● **Work to complete**
Exactly the lines from the one that holds "September 2022 (435, 1816)" to the end of the data below: retype these and nothing else.
━━ Dataset entries ━━
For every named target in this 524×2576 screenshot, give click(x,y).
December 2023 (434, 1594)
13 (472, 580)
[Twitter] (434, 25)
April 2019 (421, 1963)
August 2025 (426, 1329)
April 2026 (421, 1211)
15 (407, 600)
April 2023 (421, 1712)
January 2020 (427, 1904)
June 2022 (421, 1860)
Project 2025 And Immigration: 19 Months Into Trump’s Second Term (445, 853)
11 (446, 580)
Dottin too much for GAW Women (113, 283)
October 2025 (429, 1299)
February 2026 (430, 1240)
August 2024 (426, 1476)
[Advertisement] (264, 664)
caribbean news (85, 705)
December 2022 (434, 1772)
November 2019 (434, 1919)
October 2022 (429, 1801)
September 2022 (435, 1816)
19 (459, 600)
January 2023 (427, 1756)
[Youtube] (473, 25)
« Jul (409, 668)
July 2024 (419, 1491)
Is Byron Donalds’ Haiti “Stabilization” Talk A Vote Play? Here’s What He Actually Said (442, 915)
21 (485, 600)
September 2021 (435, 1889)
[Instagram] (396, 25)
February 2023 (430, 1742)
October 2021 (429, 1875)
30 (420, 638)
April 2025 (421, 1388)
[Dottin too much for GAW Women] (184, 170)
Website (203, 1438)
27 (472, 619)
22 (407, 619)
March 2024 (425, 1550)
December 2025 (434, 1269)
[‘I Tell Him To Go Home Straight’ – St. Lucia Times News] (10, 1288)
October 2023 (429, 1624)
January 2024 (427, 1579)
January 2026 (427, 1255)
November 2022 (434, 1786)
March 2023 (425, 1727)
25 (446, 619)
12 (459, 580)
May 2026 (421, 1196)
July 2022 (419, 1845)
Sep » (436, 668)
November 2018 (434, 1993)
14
━━━
● **Solution to the exercise**
September 2022 (435, 1816)
19 (459, 600)
January 2023 (427, 1756)
[Youtube] (473, 25)
« Jul (409, 668)
July 2024 (419, 1491)
Is Byron Donalds’ Haiti “Stabilization” Talk A Vote Play? Here’s What He Actually Said (442, 915)
21 (485, 600)
September 2021 (435, 1889)
[Instagram] (396, 25)
February 2023 (430, 1742)
October 2021 (429, 1875)
30 (420, 638)
April 2025 (421, 1388)
[Dottin too much for GAW Women] (184, 170)
Website (203, 1438)
27 (472, 619)
22 (407, 619)
March 2024 (425, 1550)
December 2025 (434, 1269)
[‘I Tell Him To Go Home Straight’ – St. Lucia Times News] (10, 1288)
October 2023 (429, 1624)
January 2024 (427, 1579)
January 2026 (427, 1255)
November 2022 (434, 1786)
March 2023 (425, 1727)
25 (446, 619)
12 (459, 580)
May 2026 (421, 1196)
July 2022 (419, 1845)
Sep » (436, 668)
November 2018 (434, 1993)
14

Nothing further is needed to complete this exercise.